Actions

Work Header

Save the Last Dance

Summary:

Lambert hates parties, and hates them worse these days. But this particular evening might not end as badly as he expects.

Work Text:

“You’re lurking, little brother.”

Lambert doesn’t bother turning around. “What of it?”

Gweld props a forearm on Lambert’s shoulder, leaning against him heavily enough that Lambert has to brace himself against the balcony’s railing. Brothers. Ugh. “I don’t think you’re going to be able to set the ballroom curtains on fire just by glaring at them, you know.”

“I can try,” Lambert grumbles. Maybe if the fucking curtains catch on fire, their father will cancel this stupid fucking ball.

It’s not likely, but it’s possible.

“It won’t be that bad,” Gweld says coaxingly. “Drink a bit, dance a bit, try not to insult too many people, it’ll be over before you know it.”

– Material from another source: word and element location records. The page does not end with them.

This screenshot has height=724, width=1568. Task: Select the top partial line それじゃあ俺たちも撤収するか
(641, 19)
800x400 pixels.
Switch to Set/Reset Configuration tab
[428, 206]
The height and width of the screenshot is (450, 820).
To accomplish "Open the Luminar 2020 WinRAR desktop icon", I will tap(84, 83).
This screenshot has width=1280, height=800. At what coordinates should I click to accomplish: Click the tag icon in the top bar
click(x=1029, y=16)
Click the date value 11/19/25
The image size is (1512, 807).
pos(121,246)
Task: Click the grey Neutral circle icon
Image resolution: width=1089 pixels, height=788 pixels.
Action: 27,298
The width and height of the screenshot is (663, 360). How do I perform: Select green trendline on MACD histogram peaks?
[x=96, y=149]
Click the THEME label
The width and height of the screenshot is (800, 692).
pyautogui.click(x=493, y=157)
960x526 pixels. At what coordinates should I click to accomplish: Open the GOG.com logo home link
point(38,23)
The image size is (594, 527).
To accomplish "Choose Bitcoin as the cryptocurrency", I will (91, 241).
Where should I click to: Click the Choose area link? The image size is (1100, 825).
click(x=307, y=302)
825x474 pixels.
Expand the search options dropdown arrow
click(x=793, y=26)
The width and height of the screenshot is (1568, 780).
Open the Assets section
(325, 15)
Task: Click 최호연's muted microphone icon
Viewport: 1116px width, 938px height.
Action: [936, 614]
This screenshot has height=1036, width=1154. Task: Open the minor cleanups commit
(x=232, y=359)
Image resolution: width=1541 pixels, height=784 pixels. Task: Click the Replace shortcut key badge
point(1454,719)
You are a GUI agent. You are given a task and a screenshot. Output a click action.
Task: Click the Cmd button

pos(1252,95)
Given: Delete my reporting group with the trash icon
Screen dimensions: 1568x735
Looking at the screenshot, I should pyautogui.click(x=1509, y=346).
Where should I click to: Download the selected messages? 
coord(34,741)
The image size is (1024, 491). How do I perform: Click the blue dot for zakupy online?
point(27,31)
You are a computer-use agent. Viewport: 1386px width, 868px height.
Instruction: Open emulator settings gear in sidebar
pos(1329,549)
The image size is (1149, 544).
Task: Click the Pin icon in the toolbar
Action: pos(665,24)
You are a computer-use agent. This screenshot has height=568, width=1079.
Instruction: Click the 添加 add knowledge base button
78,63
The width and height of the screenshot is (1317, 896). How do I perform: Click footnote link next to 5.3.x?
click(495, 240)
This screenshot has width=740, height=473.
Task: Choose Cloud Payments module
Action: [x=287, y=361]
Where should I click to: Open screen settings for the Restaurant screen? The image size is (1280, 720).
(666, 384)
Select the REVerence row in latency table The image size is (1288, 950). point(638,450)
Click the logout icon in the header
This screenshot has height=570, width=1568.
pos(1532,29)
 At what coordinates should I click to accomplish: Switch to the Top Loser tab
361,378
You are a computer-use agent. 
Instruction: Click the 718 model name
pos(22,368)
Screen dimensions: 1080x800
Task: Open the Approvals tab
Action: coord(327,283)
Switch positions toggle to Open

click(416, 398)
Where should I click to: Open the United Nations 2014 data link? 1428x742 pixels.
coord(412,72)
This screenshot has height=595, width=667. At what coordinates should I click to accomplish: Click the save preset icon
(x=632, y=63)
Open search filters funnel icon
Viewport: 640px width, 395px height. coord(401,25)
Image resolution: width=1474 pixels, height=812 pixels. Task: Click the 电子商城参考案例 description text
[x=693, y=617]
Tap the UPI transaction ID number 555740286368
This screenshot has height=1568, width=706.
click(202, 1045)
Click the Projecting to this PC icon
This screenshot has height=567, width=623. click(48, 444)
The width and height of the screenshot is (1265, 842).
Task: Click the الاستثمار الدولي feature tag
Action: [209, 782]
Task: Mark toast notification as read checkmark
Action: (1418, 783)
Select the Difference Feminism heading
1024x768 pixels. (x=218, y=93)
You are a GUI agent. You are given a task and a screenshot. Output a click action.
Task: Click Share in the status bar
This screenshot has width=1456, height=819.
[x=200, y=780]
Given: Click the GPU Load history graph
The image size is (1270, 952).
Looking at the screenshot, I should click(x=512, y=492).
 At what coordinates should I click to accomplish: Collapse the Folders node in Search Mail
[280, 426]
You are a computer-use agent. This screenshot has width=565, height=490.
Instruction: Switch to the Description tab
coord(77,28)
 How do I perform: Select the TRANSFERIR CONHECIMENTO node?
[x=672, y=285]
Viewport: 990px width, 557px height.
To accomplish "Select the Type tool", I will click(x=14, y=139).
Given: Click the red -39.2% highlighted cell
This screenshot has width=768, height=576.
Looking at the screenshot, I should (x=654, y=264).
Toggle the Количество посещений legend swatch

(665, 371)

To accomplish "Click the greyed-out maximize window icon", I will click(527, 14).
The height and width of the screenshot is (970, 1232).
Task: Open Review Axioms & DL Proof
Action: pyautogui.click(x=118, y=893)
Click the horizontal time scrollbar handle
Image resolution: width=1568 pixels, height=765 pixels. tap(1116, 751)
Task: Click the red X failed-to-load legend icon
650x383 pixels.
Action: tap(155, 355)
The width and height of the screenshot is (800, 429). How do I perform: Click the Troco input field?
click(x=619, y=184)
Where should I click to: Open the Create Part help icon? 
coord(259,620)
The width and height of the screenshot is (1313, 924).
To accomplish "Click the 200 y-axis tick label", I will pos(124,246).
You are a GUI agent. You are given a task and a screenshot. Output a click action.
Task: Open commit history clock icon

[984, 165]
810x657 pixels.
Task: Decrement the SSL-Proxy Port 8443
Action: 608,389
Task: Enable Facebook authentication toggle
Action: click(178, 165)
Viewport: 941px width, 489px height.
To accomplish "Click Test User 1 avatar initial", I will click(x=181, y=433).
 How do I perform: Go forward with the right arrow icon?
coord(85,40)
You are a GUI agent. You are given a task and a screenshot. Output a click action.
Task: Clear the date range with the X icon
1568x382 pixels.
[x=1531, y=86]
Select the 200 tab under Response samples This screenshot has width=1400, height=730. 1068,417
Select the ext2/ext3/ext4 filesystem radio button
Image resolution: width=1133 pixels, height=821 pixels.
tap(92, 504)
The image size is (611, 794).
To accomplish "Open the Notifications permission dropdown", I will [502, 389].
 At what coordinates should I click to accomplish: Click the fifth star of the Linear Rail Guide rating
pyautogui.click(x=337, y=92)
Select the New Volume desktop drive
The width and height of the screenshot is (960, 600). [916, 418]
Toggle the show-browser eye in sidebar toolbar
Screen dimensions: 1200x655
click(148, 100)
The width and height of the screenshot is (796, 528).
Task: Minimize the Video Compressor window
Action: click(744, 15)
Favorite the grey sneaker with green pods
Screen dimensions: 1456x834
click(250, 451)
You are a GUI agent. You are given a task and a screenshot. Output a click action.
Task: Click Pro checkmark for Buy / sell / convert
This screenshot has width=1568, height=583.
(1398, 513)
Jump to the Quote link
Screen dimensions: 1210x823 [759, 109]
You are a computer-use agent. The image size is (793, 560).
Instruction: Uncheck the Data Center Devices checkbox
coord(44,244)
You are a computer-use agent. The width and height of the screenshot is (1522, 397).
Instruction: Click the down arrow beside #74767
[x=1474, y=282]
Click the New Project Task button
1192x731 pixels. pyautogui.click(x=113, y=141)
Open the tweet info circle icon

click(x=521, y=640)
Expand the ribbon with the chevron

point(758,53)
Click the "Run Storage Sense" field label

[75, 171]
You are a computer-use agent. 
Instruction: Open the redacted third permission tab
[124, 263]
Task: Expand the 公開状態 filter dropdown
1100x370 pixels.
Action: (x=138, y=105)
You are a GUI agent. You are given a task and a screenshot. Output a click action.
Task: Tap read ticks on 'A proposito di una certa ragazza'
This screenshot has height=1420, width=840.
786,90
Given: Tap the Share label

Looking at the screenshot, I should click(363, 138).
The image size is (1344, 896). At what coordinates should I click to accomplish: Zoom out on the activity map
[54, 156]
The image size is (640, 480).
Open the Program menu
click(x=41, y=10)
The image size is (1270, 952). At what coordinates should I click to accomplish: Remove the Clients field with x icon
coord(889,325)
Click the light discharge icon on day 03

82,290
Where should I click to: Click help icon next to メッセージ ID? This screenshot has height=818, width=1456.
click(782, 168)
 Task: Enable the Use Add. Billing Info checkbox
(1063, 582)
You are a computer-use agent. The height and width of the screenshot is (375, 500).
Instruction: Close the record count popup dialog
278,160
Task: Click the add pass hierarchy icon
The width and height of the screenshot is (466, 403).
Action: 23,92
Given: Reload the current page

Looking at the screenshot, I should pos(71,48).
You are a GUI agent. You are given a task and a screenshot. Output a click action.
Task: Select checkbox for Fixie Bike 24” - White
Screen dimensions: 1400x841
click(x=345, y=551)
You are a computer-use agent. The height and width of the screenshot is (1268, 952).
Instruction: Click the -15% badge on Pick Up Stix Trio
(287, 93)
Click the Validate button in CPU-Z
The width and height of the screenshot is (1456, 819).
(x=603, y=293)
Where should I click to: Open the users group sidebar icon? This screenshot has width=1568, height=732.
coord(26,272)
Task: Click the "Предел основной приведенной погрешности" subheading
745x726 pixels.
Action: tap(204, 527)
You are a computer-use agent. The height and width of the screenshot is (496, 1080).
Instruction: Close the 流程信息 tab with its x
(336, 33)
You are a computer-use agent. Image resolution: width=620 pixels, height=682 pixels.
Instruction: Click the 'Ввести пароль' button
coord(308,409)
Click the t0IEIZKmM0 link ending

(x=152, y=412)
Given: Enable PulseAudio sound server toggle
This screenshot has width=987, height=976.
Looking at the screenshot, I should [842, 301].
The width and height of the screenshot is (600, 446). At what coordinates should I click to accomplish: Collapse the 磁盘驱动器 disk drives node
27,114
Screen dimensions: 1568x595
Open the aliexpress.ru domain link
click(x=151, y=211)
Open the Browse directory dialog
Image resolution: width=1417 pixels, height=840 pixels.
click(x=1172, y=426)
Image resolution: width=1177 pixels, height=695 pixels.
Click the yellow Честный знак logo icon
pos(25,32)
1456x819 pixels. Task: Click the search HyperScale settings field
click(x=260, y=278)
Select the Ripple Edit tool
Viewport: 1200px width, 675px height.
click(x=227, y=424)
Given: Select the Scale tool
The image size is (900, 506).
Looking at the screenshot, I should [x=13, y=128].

“Easy for you to say,” Lambert snarls. Easy for any of his brothers to say, when they’re well safe from the ravenous packs of husband-hungry noble daughters and younger sons. Geralt’s already married with a child, the bastard, Eskel likes the game of courtly flirtation, and Gweld’s betrothal contract is signed and sealed and nobody sane would try to poach on his fiance’s turf. So none of them have much sympathy for Lambert, who hates the feeling of being hunted like a particularly fat stag more virulently than he hates almost anything else, which is saying something. (He could have been as safe as his brothers, if - but thinking about that is useless.)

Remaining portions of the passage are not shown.